▶ **EXTRACT**

Recent case law re-iterates the requirements for the admissibility of extrinsic evidence to determine the intention of the deceased where there is ambiguity in a will.

Background

The making of a will is an important legal task but unfortunately it can often be left to the last minute, approached with haste and without due consideration. The primary purpose of a will is a definitive statement regarding the distribution of a person’s assets on their death. It therefore needs to be clear, concise, definitive and unambiguous.

The legal personal representative is obliged to administer the estate, in accordance with the terms of the will. Where terms are ambiguous court intervention may be required.

When a court is asked to intervene in the interpretation of specific clause(s) in a will, the primary duty of the court is to give effect to the intention of the testator as can be ascertained from the terms of the will. The will is often read as a whole so therefore the general intention overrides the particular one. There is great distinction however between rewriting a will, which a court cannot do, and making alterations, which they can do, so as to ensure the will is consistent with the testator’s intention.

The legislation

Where there is an ambiguity in a will and extrinsic (external) evidence will assist in the construction of the will and show the deceased’s intention, Section 90 of the Succession Act 1965 is used as a guide. Section 90 sets out in what circumstances extrinsic evidence is admissible. If a will cannot be construed from its own meaning then outside evidence can be adduced, but only if:-

a) There is a contradiction or an ambiguity in the will
b) Its admission will assist in gleaning the intention of the deceased and assist in the construction of the will.

Case Law

Wills should be clear and definitive. Examples of bequests which have been held to be void for uncertainty include a bequest of “some of my best linen”, and “a handsome gratuity to be given”. These bequests all lacked substance and certainty.

In the case of Bennett v Bennett the deceased gave his farm to his wife for life, with the remainder to his nephew “Denis Bennett”. The deceased had no nephew called Denis Bennett, but did have a brother named Denis, and a nephew named William Bennett. In this case extrinsic evidence was admissible to show that William Bennett was the intended beneficiary.

▶ **LISTED RECORDS**
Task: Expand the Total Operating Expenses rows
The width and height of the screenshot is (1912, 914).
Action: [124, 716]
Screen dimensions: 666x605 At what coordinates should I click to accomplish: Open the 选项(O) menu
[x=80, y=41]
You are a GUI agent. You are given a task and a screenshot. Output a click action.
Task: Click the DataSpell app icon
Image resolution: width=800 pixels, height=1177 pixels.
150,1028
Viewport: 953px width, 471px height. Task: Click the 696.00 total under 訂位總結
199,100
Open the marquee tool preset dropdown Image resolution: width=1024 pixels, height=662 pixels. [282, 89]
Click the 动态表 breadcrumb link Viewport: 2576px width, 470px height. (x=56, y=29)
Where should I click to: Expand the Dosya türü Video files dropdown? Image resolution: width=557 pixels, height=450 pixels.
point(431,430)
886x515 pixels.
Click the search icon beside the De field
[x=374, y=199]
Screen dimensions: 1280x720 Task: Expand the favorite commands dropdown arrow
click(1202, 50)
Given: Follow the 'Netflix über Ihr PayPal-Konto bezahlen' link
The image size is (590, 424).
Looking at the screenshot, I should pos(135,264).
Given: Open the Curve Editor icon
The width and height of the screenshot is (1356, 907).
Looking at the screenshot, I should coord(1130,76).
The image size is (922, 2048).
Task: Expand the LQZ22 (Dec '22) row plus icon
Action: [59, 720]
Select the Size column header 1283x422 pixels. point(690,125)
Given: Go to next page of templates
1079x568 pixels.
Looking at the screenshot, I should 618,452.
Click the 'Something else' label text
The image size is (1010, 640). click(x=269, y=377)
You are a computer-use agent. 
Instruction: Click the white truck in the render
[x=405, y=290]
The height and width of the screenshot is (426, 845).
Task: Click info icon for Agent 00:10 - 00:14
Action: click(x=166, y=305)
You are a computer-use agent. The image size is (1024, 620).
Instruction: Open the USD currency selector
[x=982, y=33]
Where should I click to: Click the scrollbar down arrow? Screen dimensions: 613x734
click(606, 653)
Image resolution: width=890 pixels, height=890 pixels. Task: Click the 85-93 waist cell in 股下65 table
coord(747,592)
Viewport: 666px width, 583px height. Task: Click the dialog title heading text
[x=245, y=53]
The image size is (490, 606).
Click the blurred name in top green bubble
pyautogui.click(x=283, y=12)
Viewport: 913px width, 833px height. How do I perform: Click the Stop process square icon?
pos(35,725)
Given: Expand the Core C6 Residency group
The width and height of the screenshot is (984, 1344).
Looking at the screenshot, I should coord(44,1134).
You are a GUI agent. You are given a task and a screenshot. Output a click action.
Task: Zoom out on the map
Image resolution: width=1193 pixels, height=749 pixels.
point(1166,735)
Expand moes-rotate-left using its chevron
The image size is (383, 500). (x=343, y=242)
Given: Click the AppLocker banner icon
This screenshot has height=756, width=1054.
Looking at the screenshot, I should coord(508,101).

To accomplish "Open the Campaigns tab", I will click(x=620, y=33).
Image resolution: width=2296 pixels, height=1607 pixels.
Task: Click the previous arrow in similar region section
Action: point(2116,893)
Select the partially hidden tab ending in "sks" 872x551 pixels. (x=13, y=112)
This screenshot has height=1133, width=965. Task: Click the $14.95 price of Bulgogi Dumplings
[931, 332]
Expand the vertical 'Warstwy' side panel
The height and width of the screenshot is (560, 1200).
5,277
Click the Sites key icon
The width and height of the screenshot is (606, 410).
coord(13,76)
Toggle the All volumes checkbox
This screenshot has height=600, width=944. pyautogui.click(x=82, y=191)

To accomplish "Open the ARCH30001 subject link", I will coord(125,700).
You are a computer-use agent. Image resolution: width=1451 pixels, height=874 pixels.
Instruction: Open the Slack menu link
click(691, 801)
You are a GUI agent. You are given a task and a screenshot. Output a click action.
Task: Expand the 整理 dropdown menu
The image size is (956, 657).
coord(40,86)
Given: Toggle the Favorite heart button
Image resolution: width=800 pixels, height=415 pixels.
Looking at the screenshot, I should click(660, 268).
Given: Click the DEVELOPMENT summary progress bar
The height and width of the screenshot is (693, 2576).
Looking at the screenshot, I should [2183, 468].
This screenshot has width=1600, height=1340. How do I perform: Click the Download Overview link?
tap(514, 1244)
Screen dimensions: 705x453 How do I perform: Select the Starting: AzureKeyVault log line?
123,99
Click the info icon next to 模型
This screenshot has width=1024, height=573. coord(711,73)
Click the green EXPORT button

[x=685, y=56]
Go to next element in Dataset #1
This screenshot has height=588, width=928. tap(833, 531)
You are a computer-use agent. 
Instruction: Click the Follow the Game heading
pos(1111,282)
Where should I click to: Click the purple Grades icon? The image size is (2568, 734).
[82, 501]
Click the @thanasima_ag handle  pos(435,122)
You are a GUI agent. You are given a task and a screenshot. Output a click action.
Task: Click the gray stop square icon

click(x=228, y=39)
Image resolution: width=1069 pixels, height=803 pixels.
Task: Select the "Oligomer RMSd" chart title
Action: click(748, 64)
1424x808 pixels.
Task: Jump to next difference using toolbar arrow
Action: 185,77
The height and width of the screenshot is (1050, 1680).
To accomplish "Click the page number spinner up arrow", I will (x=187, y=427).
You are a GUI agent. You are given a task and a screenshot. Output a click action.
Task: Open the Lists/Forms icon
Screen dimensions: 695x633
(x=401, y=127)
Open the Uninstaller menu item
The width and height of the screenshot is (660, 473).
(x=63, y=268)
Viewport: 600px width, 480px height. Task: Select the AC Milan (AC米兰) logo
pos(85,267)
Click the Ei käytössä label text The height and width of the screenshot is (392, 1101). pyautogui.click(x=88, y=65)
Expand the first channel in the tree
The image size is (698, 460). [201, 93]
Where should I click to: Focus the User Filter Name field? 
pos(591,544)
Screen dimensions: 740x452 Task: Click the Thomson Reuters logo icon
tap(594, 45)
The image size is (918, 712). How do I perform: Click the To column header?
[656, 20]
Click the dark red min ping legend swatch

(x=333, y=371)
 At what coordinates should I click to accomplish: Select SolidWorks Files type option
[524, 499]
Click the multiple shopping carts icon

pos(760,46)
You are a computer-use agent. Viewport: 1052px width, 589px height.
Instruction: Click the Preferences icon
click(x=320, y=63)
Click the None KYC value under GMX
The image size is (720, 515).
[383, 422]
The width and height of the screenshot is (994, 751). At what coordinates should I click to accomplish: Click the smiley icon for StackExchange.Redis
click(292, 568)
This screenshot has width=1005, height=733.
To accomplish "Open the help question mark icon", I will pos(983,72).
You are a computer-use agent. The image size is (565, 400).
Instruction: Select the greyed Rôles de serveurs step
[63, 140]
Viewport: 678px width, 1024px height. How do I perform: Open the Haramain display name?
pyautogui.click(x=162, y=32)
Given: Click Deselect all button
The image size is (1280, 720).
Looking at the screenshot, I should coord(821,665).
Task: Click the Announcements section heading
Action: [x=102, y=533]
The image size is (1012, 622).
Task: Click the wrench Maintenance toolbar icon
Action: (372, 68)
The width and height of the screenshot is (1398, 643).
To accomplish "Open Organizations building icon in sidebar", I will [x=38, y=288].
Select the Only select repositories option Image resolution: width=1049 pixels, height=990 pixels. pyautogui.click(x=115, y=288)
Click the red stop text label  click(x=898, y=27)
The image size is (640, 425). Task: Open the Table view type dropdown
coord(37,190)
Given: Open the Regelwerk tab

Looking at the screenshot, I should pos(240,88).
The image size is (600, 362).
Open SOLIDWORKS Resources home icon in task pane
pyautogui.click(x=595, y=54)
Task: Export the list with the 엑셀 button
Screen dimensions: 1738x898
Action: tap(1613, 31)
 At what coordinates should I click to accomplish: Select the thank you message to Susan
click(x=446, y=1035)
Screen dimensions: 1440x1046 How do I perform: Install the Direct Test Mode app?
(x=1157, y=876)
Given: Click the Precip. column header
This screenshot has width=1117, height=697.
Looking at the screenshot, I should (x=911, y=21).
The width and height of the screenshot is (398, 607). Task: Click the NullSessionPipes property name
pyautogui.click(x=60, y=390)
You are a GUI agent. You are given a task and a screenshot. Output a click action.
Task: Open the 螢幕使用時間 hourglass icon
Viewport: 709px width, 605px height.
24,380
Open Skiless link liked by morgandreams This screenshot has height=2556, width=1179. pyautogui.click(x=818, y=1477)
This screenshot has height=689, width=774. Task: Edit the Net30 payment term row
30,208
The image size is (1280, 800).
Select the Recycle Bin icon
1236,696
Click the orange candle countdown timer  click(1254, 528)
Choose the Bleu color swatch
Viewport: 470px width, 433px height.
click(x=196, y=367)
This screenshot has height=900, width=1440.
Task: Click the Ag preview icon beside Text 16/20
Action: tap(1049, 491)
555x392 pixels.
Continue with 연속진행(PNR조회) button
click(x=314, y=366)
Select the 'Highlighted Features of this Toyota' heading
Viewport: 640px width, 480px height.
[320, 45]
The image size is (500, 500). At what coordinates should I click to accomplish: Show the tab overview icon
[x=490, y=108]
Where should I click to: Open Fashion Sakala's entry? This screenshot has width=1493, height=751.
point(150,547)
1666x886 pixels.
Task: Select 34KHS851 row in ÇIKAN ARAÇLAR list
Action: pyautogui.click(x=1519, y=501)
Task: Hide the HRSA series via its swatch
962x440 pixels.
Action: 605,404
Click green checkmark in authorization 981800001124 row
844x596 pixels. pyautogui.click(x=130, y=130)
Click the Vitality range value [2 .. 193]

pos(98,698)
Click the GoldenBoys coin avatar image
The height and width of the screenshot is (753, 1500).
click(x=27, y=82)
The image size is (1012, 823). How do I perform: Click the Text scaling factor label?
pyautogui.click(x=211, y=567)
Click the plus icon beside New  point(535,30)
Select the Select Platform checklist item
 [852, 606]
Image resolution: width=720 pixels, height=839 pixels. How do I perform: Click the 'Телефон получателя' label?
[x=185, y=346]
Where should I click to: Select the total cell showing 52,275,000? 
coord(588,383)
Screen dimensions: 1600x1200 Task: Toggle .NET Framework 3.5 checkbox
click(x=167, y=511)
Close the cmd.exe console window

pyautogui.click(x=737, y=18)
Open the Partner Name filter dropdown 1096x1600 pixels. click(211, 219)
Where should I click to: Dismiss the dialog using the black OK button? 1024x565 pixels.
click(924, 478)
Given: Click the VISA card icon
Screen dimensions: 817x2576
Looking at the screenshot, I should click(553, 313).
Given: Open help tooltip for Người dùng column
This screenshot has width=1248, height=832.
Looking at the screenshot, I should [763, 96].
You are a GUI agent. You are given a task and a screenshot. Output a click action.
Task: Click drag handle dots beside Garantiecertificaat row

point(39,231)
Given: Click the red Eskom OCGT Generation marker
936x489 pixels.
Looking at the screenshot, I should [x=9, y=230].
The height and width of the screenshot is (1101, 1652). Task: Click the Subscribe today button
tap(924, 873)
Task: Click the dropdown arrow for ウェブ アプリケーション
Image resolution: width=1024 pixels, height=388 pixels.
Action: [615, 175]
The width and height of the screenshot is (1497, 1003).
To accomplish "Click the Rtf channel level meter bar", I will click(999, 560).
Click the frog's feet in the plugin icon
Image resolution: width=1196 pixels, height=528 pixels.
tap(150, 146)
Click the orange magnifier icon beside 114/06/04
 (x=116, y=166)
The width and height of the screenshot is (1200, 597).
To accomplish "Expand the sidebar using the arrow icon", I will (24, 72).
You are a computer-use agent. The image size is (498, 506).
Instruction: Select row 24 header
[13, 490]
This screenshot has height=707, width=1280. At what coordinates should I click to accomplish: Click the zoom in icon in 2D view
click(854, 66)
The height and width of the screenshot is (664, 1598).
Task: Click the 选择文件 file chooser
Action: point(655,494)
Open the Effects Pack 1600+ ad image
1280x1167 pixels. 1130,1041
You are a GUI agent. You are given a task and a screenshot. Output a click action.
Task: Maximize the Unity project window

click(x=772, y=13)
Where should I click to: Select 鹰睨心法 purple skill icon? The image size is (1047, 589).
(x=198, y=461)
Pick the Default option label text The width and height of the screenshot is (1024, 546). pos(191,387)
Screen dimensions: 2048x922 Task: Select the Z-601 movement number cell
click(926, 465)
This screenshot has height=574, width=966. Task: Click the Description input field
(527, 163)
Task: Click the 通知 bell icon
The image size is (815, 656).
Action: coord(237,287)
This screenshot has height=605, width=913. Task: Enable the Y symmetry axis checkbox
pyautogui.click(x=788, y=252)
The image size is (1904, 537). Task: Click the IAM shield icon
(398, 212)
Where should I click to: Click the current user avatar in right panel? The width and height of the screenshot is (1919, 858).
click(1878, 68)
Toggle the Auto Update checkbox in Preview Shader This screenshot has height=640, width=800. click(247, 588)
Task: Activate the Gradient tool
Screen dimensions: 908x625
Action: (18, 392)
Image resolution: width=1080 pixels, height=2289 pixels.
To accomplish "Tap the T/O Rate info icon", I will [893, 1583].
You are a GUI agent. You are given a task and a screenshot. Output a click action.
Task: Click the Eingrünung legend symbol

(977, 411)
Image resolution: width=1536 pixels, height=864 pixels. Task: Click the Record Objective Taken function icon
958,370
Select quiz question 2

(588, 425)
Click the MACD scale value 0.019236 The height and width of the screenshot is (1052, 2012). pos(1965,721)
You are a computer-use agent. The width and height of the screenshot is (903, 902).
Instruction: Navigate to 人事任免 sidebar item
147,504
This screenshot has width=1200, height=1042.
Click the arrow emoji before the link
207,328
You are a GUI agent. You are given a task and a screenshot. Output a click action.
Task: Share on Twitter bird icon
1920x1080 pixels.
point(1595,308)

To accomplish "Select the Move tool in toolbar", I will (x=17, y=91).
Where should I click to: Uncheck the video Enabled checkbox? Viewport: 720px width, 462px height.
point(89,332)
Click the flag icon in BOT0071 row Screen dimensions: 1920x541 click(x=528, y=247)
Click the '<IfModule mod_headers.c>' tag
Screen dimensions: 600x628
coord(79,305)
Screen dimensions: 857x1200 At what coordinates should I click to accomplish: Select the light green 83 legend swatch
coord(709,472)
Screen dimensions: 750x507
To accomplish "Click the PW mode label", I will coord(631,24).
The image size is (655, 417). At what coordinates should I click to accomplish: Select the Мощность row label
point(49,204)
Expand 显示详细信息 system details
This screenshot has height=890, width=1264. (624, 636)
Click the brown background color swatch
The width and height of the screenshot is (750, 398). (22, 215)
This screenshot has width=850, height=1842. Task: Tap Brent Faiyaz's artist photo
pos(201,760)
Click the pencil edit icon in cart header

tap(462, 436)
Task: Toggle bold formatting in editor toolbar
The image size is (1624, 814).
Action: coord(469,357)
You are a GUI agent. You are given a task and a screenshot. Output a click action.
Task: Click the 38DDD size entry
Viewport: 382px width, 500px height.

▶ **ASSIGNED TASK A**
Return everything in the article on extrinsic evidence in wills from "Recent case law" down to "ambiguity in a will.", copied word for word.
▶ **ASSIGNED TASK B**
Resume the article on extrinsic evidence in wills from the point where it stops.

▶ **TASK OUTPUT A**
Recent case law re-iterates the requirements for the admissibility of extrinsic evidence to determine the intention of the deceased where there is ambiguity in a will.

▶ **TASK OUTPUT B**
A recent case involving a home-made will of Dr. John O’ Donoghue was so entirely devoid of certainty, that the entire will failed resulting in an intestacy (where the deceased is treated as having made no will and legislation, the intestacy rules, are applied to distribute any estate). The court viewed the will as the perfect illustration of how a person should not make a will. The will was perfectly valid in its execution, but the terms of the will were utterly unclear and incapable of interpretation.

The terms of the will were as follows:-

I leave all my worldly possessions to Josie O’ Donoghue, my mother, to be divided equally and fairly between my family, with special care (&) extra help to be given to Mary O’ Donoghue, my sister. Also gifts of money to be given to Olivia (&) family & Marian O’Brien. Smaller gifts to Downey, Ethel, Sheila & Pat O’ Brien Laurie Johnston, Ellen Wingard, Deirdre O’ Dongohue.

As the will failed all of the named beneficiaries failed to inherit anything! This startling outcome reinforces that a will must be clearly and unambiguously drafted.

In the matter of the will of Evelyn Tomlinson, a specific bequest was made in the will to the National Society of the Prevention of Cruelty of Animals (Dogs and Cats Home), 1 Grand Canal, Quay, Dublin. However there was no such entity in existence. There were however two bodies, namely the Dublin Society for the Prevention of Cruelty to Animals and the Irish Society for the Prevention of Cruelty to Animals. The court allowed the admissibility of extrinsic evidence as a clear ambiguity existed and there was a legitimate dispute as to the meaning of the effect of the language used in the will. Extrinsic evidence showed that the deceased subscribed to the Dublin Society, and the Dublin Society owned the premises at 1 Grand Canal Quay, and operated the Dogs and Cats Home from that premises, before it moved elsewhere. On the balance of probabilities, the court leaned towards the Dublin Society for the prevention of Cruelty to Animals as the intended beneficiary.

Recent Case Law

In the case of Maureen Black v Anne Sullivan Centre Ltd, Our Lady’s Hospice and Family Solidarity Ltd (2016) the deceased in her will left an apartment at 41 Block C, Sydney Parade Avenue, Sandymount, Dublin 4 to:-

Rosemary Black (daughter of my niece Maureen Black of 51 Beechpark Ave, Castleknock, Dublin 15).

The difficulty arose as Maureen Black had no daughter Rosemary Black. She did have a daughter named Barbara Black and indeed that name was used in further sections of the will, not related to this specific bequest. Extrinsic evidence was admissible to show that Barbara Black had spent considerable time in the company of the deceased, and had built up a strong rapport and relationship with the deceased over many years and that she was the intended beneficiary.

Had the bequest failed to take effect, then it would have fallen into the residue of the estate and benefited the charitable recipients of the residuary estate. Clearly this was not the intent of the deceased, in that she wished to benefit one of the daughters of Maureen Black, and external evidence was admissible to explain the ambiguity and to clarify the intention of the deceased.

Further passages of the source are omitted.